Basic Installation of Vinyl Replacement Windows

The new window is anchored to the old window frame against the exterior or blind stop, larger interior stops (must be purchased) are reinstalled to complete the installation.

In order to have a successful installation, it is important to accurately measure for the new vinyl replacement window and specify the appropriate size.

Properly measured and ordered, the new window will fit perfectly and provide an installation that will give years of satisfactory performance.

Read these instructions carefully and identify all the parts and tools used during the installation. Most work can be done from inside the house. Double check the opening and your new window size to be sure it will fit before removing the old window components. Some windows are shipped with bands around the middle of the window or have some other way to keep the unit square. Do not remove these until the unit is in the opening secure.

Today's vinyl replacement windows need only simple hand tools for installation. They are: tape measure, razor knife, caulking gun, caulk, flathead Screwdriver, Phillips head screwdriver, flat bar, pry bar, level, square, hammer, drill.
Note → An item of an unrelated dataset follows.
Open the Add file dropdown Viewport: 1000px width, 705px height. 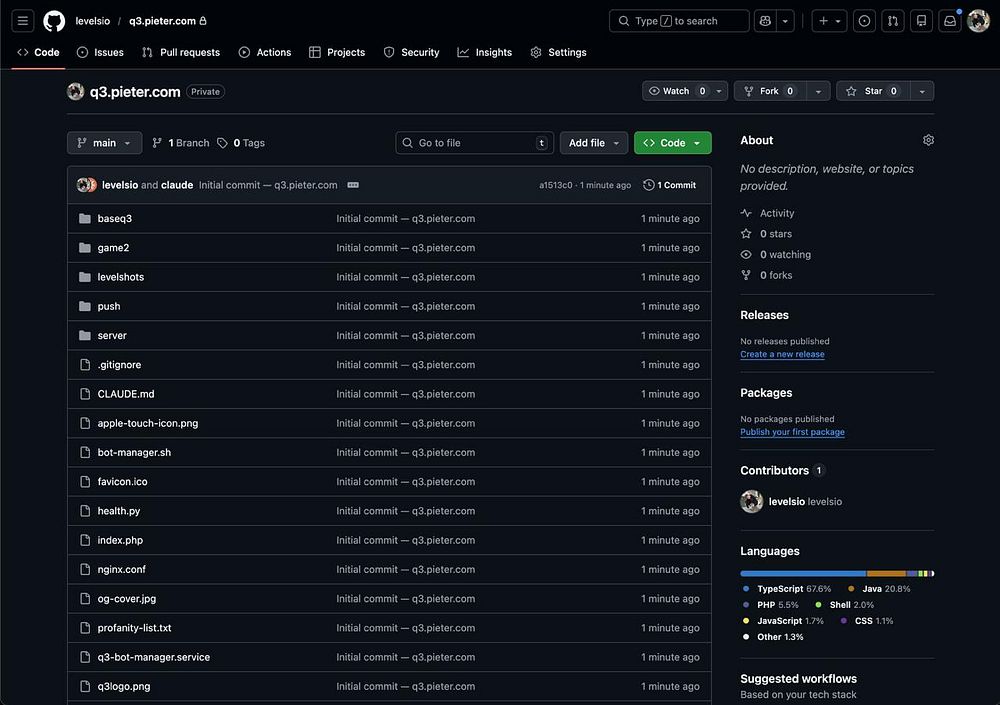tap(594, 143)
Installation Tips for Vinyl Replacement Windows

When replacing an old window with a vinyl replacement window you will no longer need storm windows or separate screens. If there are screens or storms mounted to the outside of the house, it might be better if they are removed. This will give you the opportunity to thoroughly clean the opening and seal or paint any problem areas.

1). Remove inside stops with a flat bare and save them for later use, being careful not to break them.
2). Any cords, weights, or spring balances can be removed so that the old bottom wood sash can be removed. Remove any pulleys.
3). Pry out the top parting stop. Pliers can usually remove most stops or use the flat blade screw driver to pry the stop loose.
4). Pry out the side parting stops. For stops that are heavily painted or stuck, you can use the broad chisel to shear off the part of the stop that protrudes in the jamb.
5). Once the parting stops are out, the upper sash can be easily removed from the outer track.
6). If the old window has a preformed aluminum track, there will be no wood parting stop on the sided, but there will be one on the top. Remove the top parting stop then remove the staples holding the preformed track. There's also a mall aluminum block on the top and bottom of the aluminum tack. If must be removed.

1). Clean the opening of any debris. Cover any holes made by the weight pulley. Remove any old screen hooks or other screws or fasteners. If there are holes left by the old weights and cords, fill the holes with fiberglass insulation and cover them.
2). Install a wood extender, aluminum capping or caulk on the outer sill frame of the replacement window.
3). Caulk the inside edge of the blind stop along the top and down both sides. Make the caulk bead about 1/8". The bead should not lie against the window frame, just the blind stop. Place a bead of caulk on the top of the expander.
4). Lay fiberglass insulation on the sill of your old window.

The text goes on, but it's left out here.